Data: 2000-12-27 19:22:22
Temat: Re: Eutanazja
Od: Roman <r...@d...dk>
Pokaż wszystkie nagłówki
Przykro mi, ze zostalem zle zrozumiany. Moja awersja byla przeciw
przypisywaniu w tym wypadku Holendrom zlych zamiarow, a wrecz
ekonomicznego zysku na eutanazji. Nie wypowiadalem sie na temat
konkretnych przypadkow i dalekie mi jest pouczanie ludzi jak maja zyc i
co maja czuc.

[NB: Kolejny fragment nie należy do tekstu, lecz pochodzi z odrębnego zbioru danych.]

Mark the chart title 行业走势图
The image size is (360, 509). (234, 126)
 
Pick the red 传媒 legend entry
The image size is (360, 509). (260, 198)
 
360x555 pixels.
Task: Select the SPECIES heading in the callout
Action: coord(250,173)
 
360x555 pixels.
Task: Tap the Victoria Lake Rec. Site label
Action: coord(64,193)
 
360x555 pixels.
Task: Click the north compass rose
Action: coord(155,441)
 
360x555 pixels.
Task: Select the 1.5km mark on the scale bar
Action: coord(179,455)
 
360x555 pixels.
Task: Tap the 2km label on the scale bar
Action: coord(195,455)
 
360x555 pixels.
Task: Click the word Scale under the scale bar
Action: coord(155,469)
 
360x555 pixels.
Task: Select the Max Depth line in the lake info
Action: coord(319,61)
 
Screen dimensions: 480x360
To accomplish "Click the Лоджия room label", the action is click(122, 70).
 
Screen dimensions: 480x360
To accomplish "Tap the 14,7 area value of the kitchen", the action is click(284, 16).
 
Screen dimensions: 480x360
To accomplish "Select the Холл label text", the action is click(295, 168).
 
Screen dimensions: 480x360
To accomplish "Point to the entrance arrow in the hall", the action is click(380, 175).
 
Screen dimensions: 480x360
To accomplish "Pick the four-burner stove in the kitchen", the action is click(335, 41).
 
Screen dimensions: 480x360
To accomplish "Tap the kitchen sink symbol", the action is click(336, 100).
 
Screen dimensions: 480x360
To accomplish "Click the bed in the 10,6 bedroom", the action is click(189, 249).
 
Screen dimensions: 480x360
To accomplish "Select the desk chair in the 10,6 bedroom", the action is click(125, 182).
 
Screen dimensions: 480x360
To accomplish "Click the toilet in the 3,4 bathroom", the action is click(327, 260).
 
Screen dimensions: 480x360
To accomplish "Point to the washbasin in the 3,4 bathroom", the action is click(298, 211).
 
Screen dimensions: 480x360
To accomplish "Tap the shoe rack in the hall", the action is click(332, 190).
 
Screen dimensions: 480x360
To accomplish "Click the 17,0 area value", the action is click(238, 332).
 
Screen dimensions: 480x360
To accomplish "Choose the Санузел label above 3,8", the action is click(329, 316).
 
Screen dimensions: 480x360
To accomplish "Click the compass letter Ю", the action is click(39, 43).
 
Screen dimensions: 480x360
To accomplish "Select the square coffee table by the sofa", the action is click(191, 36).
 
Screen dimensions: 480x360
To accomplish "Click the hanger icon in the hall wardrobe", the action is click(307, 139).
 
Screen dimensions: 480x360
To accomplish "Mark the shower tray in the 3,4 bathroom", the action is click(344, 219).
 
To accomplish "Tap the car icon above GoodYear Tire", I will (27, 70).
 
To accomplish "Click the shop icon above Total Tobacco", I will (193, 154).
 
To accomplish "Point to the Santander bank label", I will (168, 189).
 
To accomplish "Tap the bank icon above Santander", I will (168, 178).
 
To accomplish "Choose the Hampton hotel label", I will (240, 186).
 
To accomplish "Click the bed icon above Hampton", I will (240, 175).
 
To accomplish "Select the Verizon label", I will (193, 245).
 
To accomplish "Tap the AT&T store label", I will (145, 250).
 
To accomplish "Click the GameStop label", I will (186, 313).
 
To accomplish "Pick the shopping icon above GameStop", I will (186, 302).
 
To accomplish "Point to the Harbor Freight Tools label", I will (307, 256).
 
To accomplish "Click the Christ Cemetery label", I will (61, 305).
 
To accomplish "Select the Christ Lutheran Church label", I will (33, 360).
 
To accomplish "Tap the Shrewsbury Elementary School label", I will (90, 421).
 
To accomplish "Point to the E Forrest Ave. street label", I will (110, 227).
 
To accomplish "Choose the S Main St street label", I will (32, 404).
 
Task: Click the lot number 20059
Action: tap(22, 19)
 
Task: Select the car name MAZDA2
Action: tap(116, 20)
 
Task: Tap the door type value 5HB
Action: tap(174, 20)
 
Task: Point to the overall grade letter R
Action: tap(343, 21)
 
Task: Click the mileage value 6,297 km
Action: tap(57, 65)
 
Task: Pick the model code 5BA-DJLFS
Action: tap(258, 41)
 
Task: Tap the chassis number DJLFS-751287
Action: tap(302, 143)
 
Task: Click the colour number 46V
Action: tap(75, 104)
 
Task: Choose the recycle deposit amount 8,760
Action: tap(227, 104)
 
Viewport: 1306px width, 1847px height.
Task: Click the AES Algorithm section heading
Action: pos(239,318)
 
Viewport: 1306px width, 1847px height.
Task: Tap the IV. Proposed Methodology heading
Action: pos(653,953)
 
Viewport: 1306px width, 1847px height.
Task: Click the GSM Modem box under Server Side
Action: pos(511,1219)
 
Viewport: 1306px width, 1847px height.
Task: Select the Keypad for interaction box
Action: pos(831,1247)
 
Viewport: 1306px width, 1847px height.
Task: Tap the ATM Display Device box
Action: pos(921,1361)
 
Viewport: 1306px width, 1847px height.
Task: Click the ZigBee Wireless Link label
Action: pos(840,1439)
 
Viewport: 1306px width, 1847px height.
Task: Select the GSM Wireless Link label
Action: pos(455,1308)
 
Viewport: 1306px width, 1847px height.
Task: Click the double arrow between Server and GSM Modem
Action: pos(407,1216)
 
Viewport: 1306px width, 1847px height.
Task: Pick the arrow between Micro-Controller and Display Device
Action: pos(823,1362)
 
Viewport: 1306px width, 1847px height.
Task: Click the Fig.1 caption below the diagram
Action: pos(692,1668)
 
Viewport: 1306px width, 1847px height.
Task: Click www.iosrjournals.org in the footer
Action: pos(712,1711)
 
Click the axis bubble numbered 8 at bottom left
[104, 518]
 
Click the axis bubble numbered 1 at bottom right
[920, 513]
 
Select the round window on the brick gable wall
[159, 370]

W przypadku poszczegolnych przypadkow nalezy skoncentrowac
sie na pomocy konkretnemu pacjentowi, a metody nie musza byc
sankcjonowane prawnie jako prawo do usmiercenia. Bardzo Ci wspolczuje,
ale nie wydaje mi sie ze metoda parlamentarnego usankcjonowania
eutanazji jest w stanie zastapic dobra opieke lekarska i pielegniarska.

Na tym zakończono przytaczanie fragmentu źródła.